DMU Students Present Research at Prestigious Conference 

Biases in surgical education may, in part, be skin-deep. 

That summarizes recent research by five second-year students in Des Moines University’s doctor of osteopathic medicine program. The students were invited to present their findings in a paper, titled “Visual misrepresentation: the lack of racial and gender equity in surgical textbooks,” during the Surgical Education Week conference of the Association of Program Directors in Surgery.  

The students’ work earned the conference’s Outstanding Medical Student Paper Award. That’s especially impressive given that most of the presenters and attendees at the annual event are residency program directors and medical residents, not students. 

From left: Connor Frawley, Leah Anderton, Madeline Johnson and Dr. Paul Schenarts

“We were very well received by everyone. Several D.O.s told us they were proud and excited we were there,” says Connor Frawley, D.O.’25, one of the paper’s authors. Other authors were students Leah Anderton, D.O.’25; Madeline Johnson, D.O.’25, M.S.A.’24; Jesse Chan, D.O.’25; and Chelsea Garcia, D.O.’25; Paul Schenarts, M.D., FACS, MAMSE, associate dean for clinical affairs and professor of surgery in DMU’s College of Osteopathic Medicine; and Brett Waibel, M.D., FACS, associate professor of surgery at the University of Nebraska. 

Schenarts gave the students the idea for their research. They analyzed the skin tones and genders of patients and medical staff in the “big three” U.S. surgery textbooks and performed literature reviews on the topic.

┄┄┄┄┄┄┄┄┄┄┄┄┄┄┄┄┄┄┄┄

◆ ACTIONS TO TAKE ◆
#1 Reproduce the passage of the news piece on the DMU students' research word for word, starting at "Biases in surgical" and ending at "residents, not students.".
#2 Write a continuation of the news piece on the DMU students' surgical textbook research, picking up after its final sentence.
The rows that follow are separate material and have no connection to the news piece above.

┄┄┄┄┄┄┄┄┄┄┄┄┄┄┄┄┄┄┄┄

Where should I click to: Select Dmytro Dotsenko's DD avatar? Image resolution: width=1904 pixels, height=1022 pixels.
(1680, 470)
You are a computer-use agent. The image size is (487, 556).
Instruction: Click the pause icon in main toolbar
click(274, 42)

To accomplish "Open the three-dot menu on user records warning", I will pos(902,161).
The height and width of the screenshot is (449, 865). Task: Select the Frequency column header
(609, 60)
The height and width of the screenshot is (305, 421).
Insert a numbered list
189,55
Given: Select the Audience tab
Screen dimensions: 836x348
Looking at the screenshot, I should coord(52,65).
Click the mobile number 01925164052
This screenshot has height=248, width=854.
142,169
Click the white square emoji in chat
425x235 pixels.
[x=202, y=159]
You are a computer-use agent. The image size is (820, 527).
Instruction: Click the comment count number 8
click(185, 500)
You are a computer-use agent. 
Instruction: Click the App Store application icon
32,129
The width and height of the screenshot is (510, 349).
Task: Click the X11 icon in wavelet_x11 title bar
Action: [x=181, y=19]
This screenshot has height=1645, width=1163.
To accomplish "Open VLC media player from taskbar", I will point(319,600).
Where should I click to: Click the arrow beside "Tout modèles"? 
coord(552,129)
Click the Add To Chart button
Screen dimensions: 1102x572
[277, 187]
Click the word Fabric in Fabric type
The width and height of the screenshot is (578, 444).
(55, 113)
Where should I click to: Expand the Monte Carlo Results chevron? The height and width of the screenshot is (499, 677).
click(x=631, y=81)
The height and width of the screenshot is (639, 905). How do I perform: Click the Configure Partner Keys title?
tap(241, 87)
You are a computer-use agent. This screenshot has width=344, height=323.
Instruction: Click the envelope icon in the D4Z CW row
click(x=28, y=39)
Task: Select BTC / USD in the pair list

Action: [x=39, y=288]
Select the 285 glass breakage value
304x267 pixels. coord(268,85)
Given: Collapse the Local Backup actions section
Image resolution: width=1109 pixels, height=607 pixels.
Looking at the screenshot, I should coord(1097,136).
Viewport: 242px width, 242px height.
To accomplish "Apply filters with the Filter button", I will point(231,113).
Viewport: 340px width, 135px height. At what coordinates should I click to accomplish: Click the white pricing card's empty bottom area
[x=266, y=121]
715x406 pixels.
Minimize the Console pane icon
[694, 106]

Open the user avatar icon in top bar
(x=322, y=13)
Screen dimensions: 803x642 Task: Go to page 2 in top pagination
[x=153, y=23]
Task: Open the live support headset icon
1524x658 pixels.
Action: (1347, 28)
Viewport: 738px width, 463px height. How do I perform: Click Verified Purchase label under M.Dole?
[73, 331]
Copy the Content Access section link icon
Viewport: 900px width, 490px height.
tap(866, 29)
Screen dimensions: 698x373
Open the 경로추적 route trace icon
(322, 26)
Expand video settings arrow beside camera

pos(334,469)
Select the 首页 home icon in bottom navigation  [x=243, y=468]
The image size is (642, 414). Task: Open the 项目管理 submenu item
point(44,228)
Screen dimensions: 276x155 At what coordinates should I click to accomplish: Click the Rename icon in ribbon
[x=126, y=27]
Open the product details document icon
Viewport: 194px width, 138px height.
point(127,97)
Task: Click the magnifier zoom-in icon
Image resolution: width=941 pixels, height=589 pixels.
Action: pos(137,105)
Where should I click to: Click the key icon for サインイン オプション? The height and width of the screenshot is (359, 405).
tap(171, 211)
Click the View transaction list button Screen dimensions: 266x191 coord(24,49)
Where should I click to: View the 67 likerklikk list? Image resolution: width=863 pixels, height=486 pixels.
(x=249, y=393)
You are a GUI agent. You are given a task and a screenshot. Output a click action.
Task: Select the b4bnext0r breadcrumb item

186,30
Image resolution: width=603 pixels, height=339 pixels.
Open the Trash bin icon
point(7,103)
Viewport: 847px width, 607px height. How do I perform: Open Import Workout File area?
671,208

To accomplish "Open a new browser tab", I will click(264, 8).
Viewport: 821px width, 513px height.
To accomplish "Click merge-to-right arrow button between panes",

┄┄┄┄┄┄┄┄┄┄┄┄┄┄┄┄┄┄┄┄

◆ TASK ANSWERS ◆
#1
Biases in surgical education may, in part, be skin-deep. 

That summarizes recent research by five second-year students in Des Moines University’s doctor of osteopathic medicine program. The students were invited to present their findings in a paper, titled “Visual misrepresentation: the lack of racial and gender equity in surgical textbooks,” during the Surgical Education Week conference of the Association of Program Directors in Surgery.  

The students’ work earned the conference’s Outstanding Medical Student Paper Award. That’s especially impressive given that most of the presenters and attendees at the annual event are residency program directors and medical residents, not students.

#2
“There were mostly white skin tones and more men shown,” says Anderton, who gave the presentation at the conference. “Many studies have shown different surgical outcomes among women and marginalized populations than white men, and bias in textbooks may contribute to that.” 

It also may subtly discourage women and those underrepresented in health care from pursuing a surgical specialty. 

“Students might feel they don’t belong in the profession if they don’t see people who look like them,” Frawley says. 

The students’ research hasn’t been published yet, but already it’s caught the attention of the authors of one of the textbooks they analyzed. “The textbook is being updated, so they might use our research,” says Johnson, who is pursuing her master of science in anatomy degree at DMU in addition to a D.O. degree. 

In addition to gaining research experience, the students enjoyed rubbing elbows with others at the conference.  

“It was great for networking. Dr. Schenarts introduced us to a lot of people,” Johnson says. “The conference gave us a sneak peek of something we can do in the future, and it showed us that what we do as medical students is important.” 

The conference’s location in San Diego was another benefit. “So many good tacos,” Frawley says.